How Community Health Workers Could Save 30 Million Lives By 2030

4 minute read

When Dr. Raj Panjabi talks about starting his nonprofit, Last Mile Health, he describes being motivated by both love and outrage.

At nine years old, Panjabi had to flee his home in Liberia to escape civil war; he and his family relocated to the U.S. When Panjabi returned to his home country as a medical student, he discovered there were only 51 doctors left to serve the country’s four million people. As a result, many residents were dying from treatable conditions, especially in rural areas, simply because they lived too far away from doctors and hospitals.

“We’ve kind of written these communities off as too hard to reach or too hard to serve,” Panjabi told an audience on June 6 at the WeWork Security Building in Miami. “No one should die because they live too far from a doctor, not in the 21st century.”

Panjabi’s talk, which was moderated by TIME Staff Writer Alexandra Sifferlin, was the first in the TIME 100 x WeWork Speaker Series, an extension of TIME’s annual list of the 100 most influential people in the world.

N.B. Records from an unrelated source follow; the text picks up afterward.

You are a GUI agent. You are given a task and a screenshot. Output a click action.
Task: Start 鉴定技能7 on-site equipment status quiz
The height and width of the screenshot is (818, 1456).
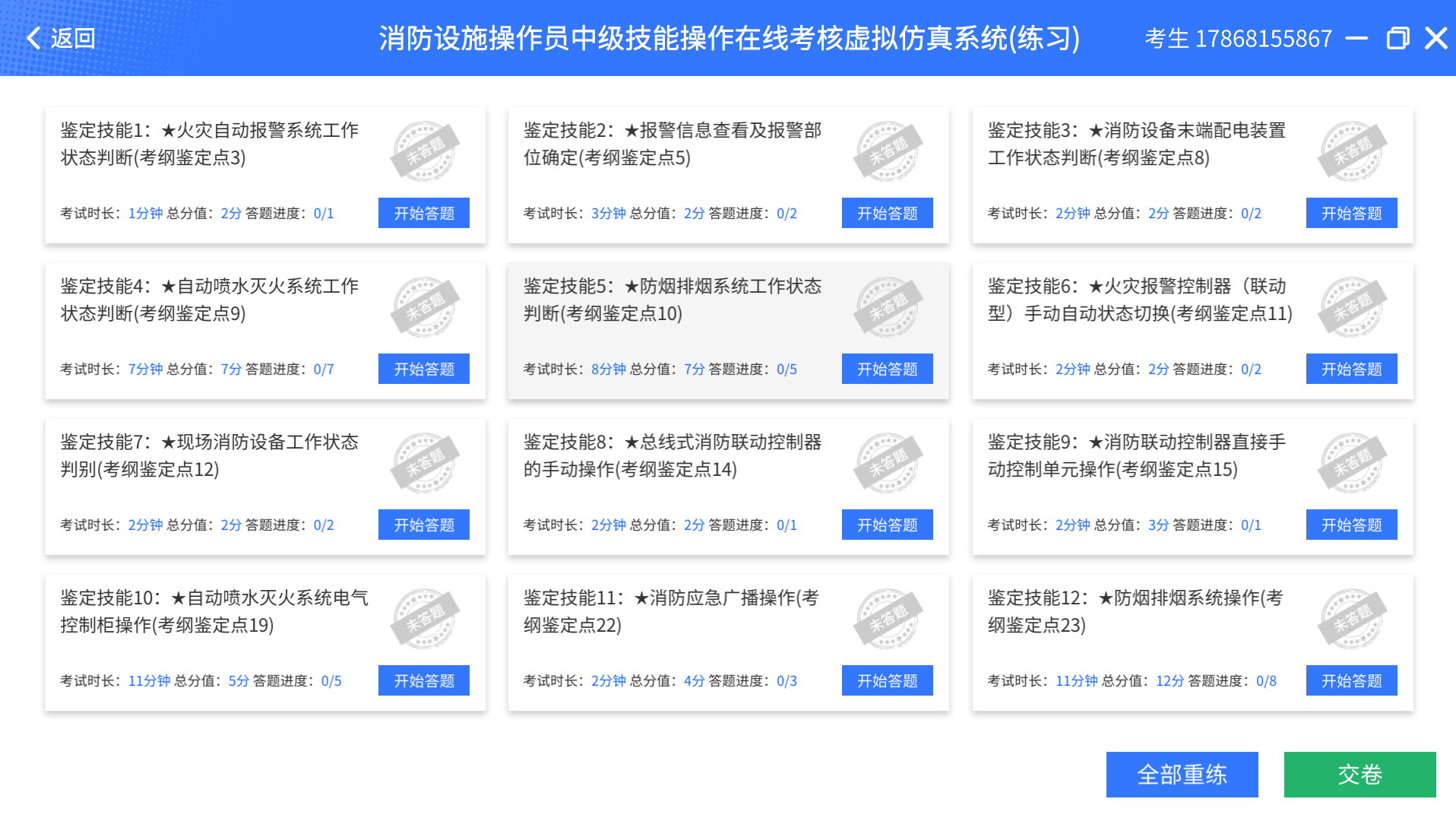coord(424,525)
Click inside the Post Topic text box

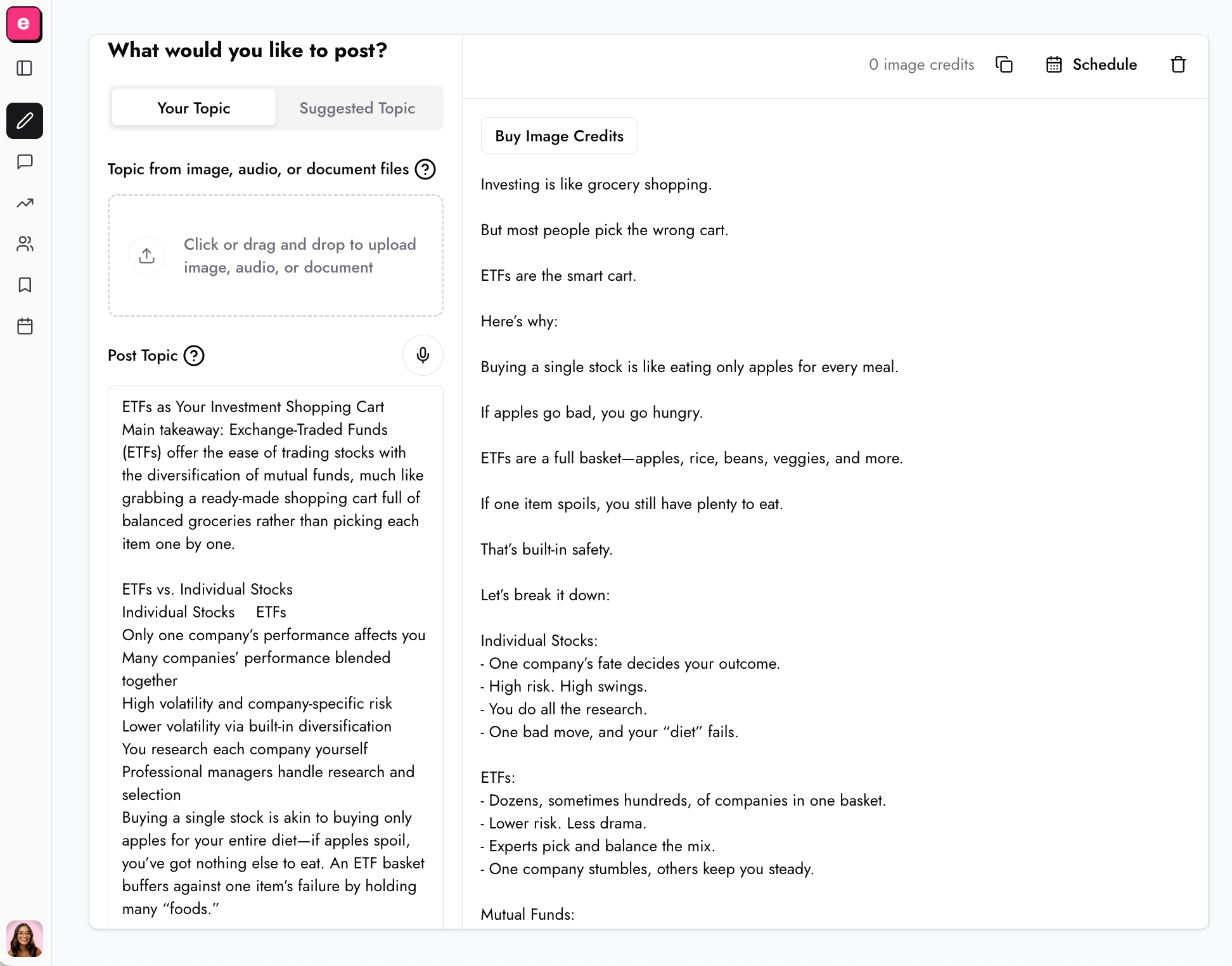coord(276,657)
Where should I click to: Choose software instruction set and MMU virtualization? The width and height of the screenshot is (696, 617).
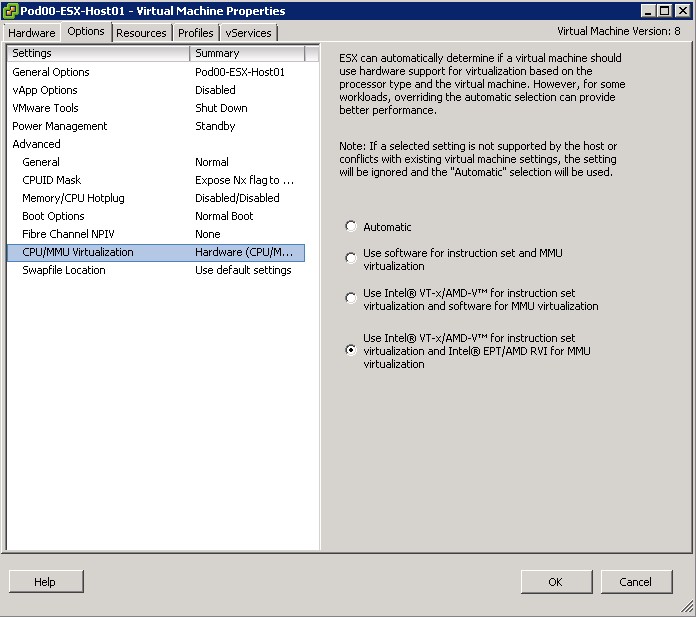351,258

Panjabi, the CEO of Last Mile Health, was a 2016 TIME 100 honoree.

MORE: TIME and WeWork Partner to Launch TIME 100 x WeWork Speaker Series

To tackle health care gaps like the one in Liberia, Dr. Panjabi founded a nonprofit, Last Mile Health, whose goal is to bring health care within reach of “everyone, everywhere.” The key: community health workers, or individuals recruited from their own communities who are taught basic medical skills, such as how to administer vaccines or rapid diagnostic tests for diseases like malaria, so they can care for people who don’t have immediate access to certified doctors and nurses.

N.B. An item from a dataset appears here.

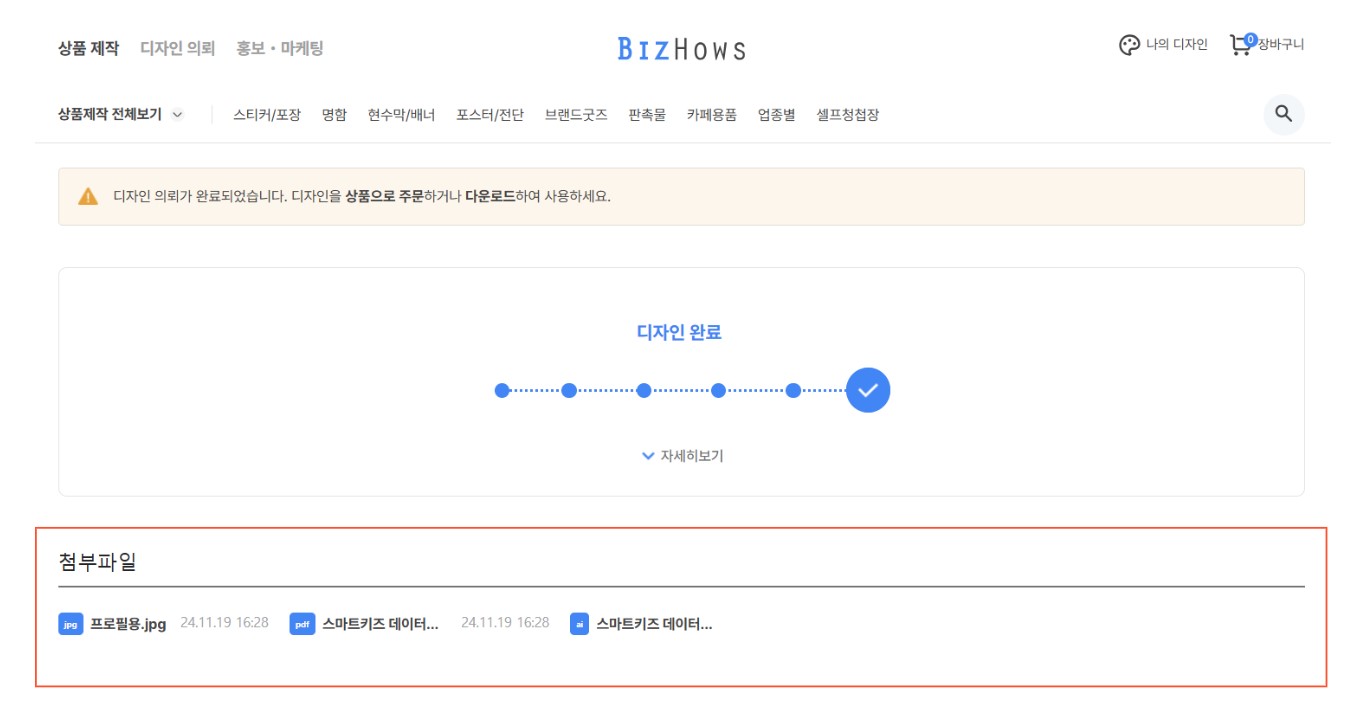Screen dimensions: 1369x724
Task: Click the search magnifier icon
Action: [1283, 115]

The Last Mile Health model was critical during the Ebola outbreak of 2013-2015, when the virus ravaged Liberia, Sierra Leone and Guinea, ultimately infecting over 28,000 people and killing over 11,000. “There was a lot of fear during that time and a lot of despair,” said Panjabi. “Community health workers didn’t surrender to that fear.” Instead, they treated their friends and neighbors who came down with the disease and educated people on how to protect themselves from infections. By 2016, Liberia, Sierra Leone and Guinea were all declared Ebola-free.

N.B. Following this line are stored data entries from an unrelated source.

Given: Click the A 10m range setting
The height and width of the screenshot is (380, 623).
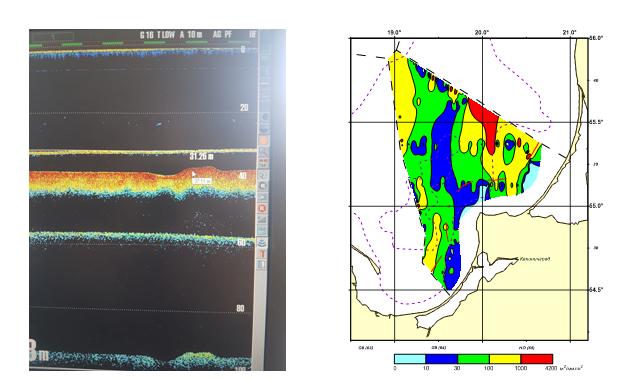Looking at the screenshot, I should [191, 35].
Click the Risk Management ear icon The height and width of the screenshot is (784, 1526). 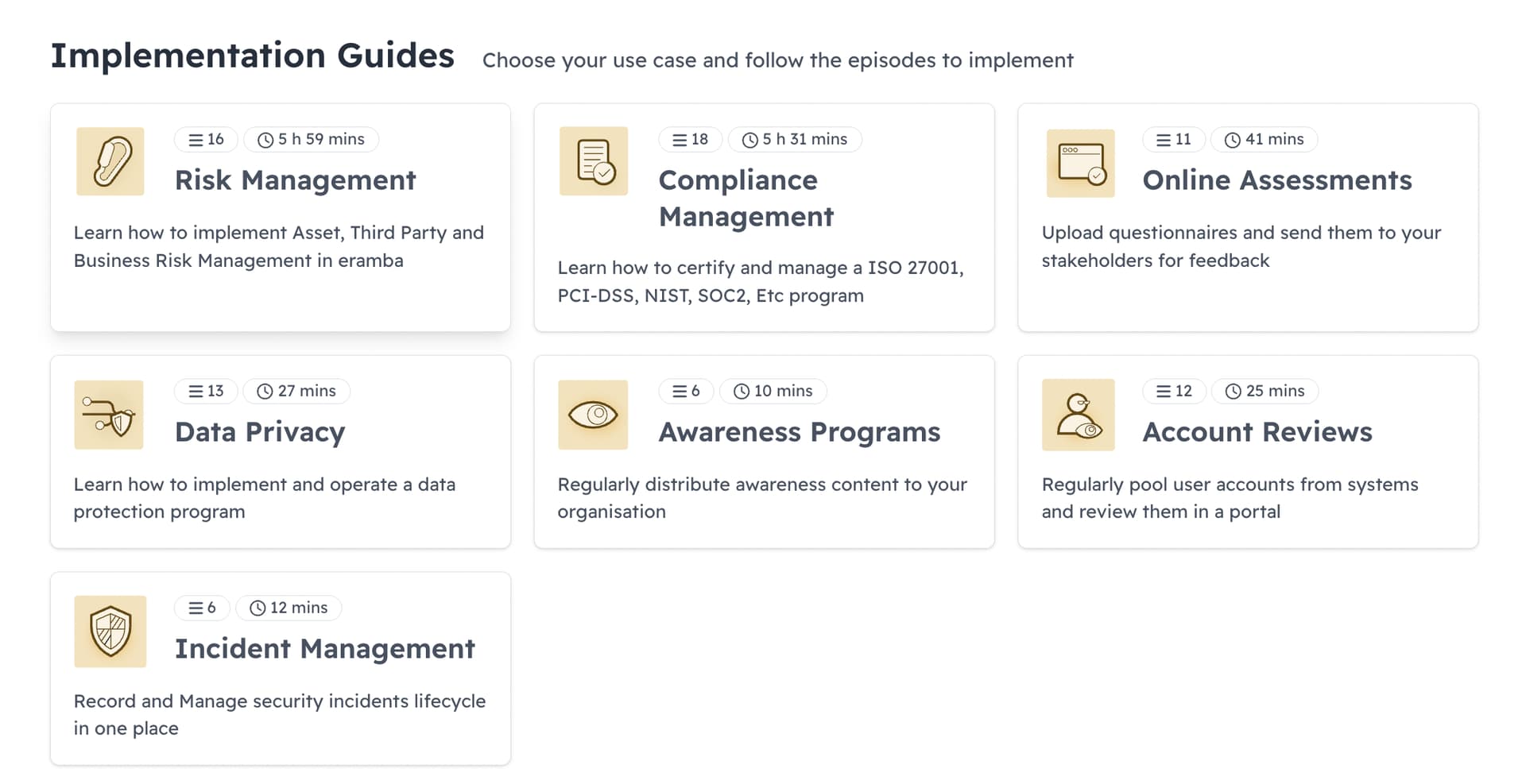point(110,161)
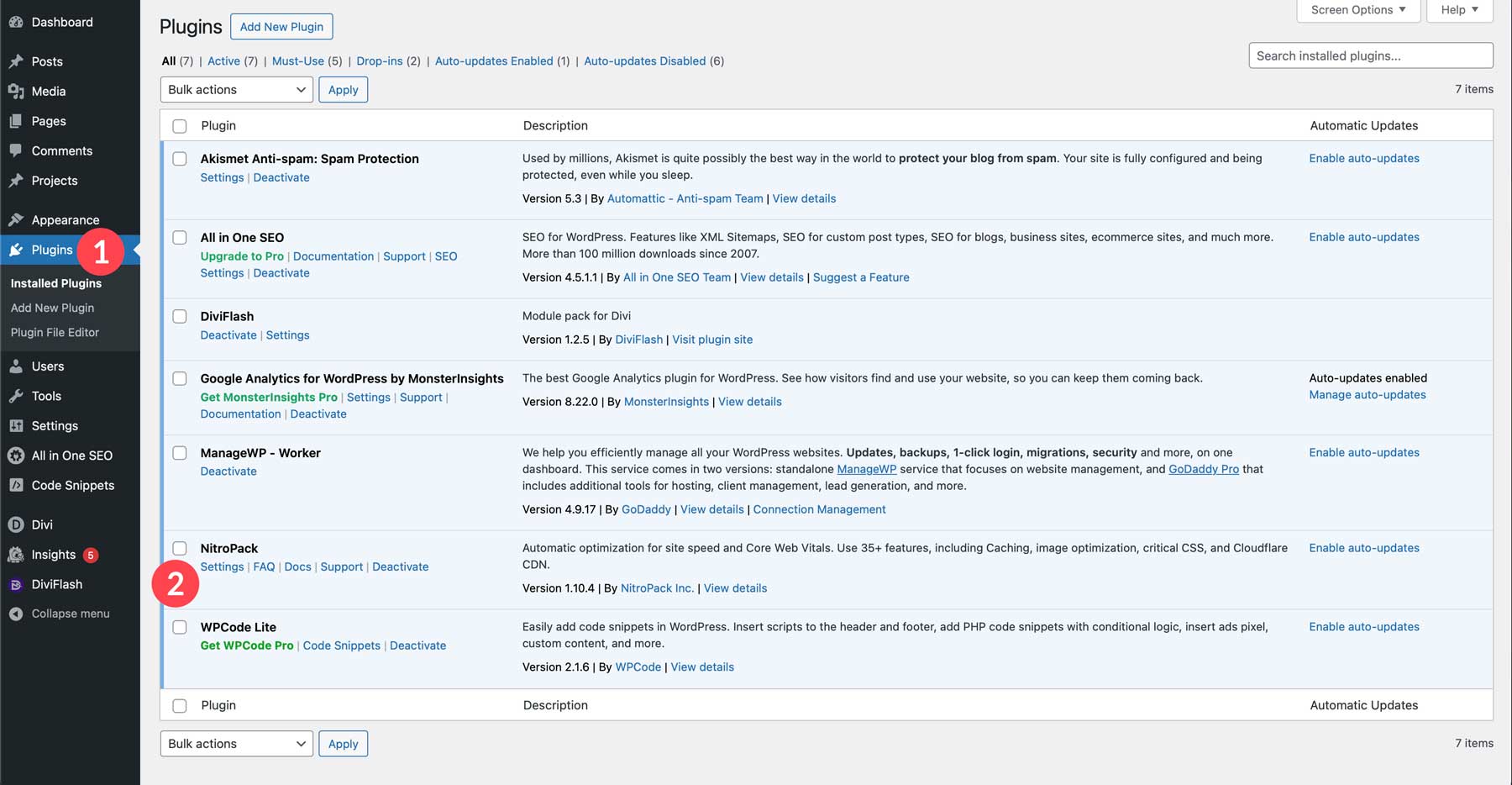Click the Search installed plugins field
The image size is (1512, 785).
tap(1370, 55)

This is why people living in urban areas should pay more attention to the needs of rural communities around the world, argued Panjabi. The Zika, HIV and Ebola epidemics all started in rural rainforest regions in Africa. If the patient zeros had had access to community health workers, it’s entirely possible those diseases wouldn’t have spread as far or as fast. “These things start in the blind spots of any health care system,” said Panjabi. Fixing those blind spots isn’t just “the right thing to do…it’s the smart thing to do.”

In 2017, Panjabi won a $1 million TED Prize for his work with Last Mile Health. Now he’s using those funds to create the Community Health Academy, a virtual platform that aims to educate health workers around; it will offer, among other tools, free training videos that teach people how to vaccinate children, spot early signs of Zika and more. Starting in fall 2018, it will also offer digital classes to teach local leaders how to build community health worker programs in their own countries.

Of course, pioneering a new health care model is no easy task, to say nothing of fighting epidemics like Ebola. But Panjabi remains focused on and inspired by Last Mile Health’s larger goal of saving 30 million lives worldwide by 2030. “In every part of social change,” he said, “you have to be willing to be fearless and brave.”